Dear Wendy: “Should I Move In With My Crush?”

I’m moving to a new city soon. I have a female friend who lives there whom I’ve always had a crush on. I was looking forward to the chance to ask her out, see how she felt about me, and if there was anything between us. However, before I got a chance, she asked if she could move in with me as she was having trouble finding a new apartment. As the request was a bit time sensitive I said yes, not wanting to keep her from having a place to live while I sorted out my feelings. Now I’m not sure what to do. Should I just lay out my feelings and risk freaking her out (and making our soon-to-be living arrangements a bit awkward), should I keep it to myself and see how things work out, or does the sheer fact that she asked to move in with me mean I’m a permanent fixture in the friend zone. — Confused Renter

I cannot overstate enough what a terrible idea it is to live with this female friend of yours. Not only would doing so basically rule out any chance you have at a romantic relationship with her — or, at the very least, make the possibility much, much slimmer — you’d be setting yourself up for potential hurt feelings, awkwardness, and misunderstandings of epic proportions. Seriously, how are you going to feel when she brings some guy home she’s just been on a date with? How are you going to deal with seeing him the next morning hanging out in your kitchen making them coffee while she’s lingering in bed waiting for him? And what about when you go out with someone else? Don’t you think it may complicate your dating life to live with someone you’ve “always had a crush on”? Women have sixth senses, you know. Don’t be surprised if a date sees the sexual tension you feel toward your roommate. And how do you suppose that will go over?

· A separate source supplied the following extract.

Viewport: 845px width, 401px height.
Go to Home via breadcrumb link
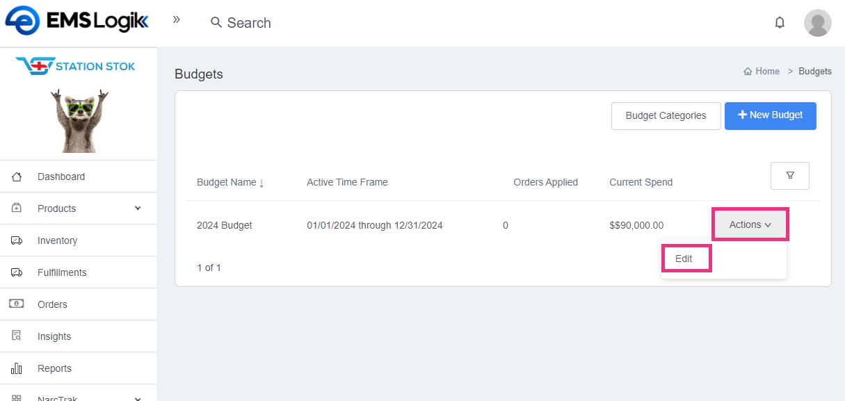[x=767, y=71]
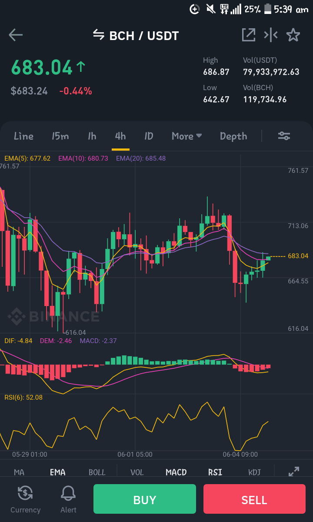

Save yourself a lot of grief and tell your friend you made a mistake and can’t live with her after all. She put you on the spot when she asked and as long as you haven’t signed a lease yet, you don’t owe her anything. You certainly aren’t keeping her from having a place to live simply by not moving in with her. If she’s somehow manipulated you into believing otherwise, you should feel lucky you’ve been spared a romantic relationship with her. If she asks why you can’t live with her, tell her the truth: that you don’t see how you can separate your romantic feelings toward her enough to have a healthy, happy roommate relationship. Tell her you’d be happy to take her out some time, but you can’t live with her. Whether she’s into that idea or not, you will have just saved yourself a lot of drama on the relationship front.

Last April, I applied for the Peace Corps and got accepted. I got my degree in engineering but I’m not too sure that’s what I want to do with the rest of my life so I thought I’d give the Peace Corps a shot as I enjoy helping others. The problem is, I started officially dating one of my best friends in June and now I’m not sure I want to leave him. Our relationship is going extremely well and I love him so much, to the point where marriage and him being the one are a viable option. This is, however, both of our first serious relationships. If things do work out with him, the Peace Corps is an interest we share in common and could eventually do together when he finishes school (he’s only 21 — an extremely mature 21 — and still has a couple years of school to finish first).

Here, I have a lot of family and friends nearby and hopefully could find a long-term job, so it wouldn’t be me just sitting around waiting for him, which is something I’m very afraid of. Staying just for him, which I hope I wouldn’t be, is something I worry about regretting later in life. The idea that at 22 I might have found the person I want to spend the rest of my life with is also kinda scary too. So, I guess, Wendy, my question is: do I stay or do I go? — Peace Corps Or Bust?

What would you regret more: going into the Peace Corps and losing this relationship, but having amazing memories, a new circle of friends, and a deeper understanding of yourself and your role in the world, or getting a head start on what may or may not be a lifelong relationship, but perhaps giving up your chance at ever going into the Peace Corps? If that doesn’t help you, how about we look at it another way. If you aren’t sure what you want to do with your life — certainly a common predicament among young recent grads — what will give you a better understanding of your strengths and weaknesses: joining the Peace Corps, which is like boot camp for real-world experiences, or getting a “long-term job” in some random field and continuing a relationship that’s four months old? Finally, if things don’t work out with your boyfriend, where would you rather deal with heartbreak: at home where you can be comforted by friends or family (but also have a lot of reminders of your guy), or far from the comforts of home but on some exciting adventure? Only you can really answer these questions for yourself. You can’t predict what the future holds, but you can make some educated guesses about how you may react in certain likely scenarios.

One more thing to keep in mind: it can feel safe and comforting to have an anchor in life. But keep in mind that as long as you’re anchored to something, you won’t be going to far.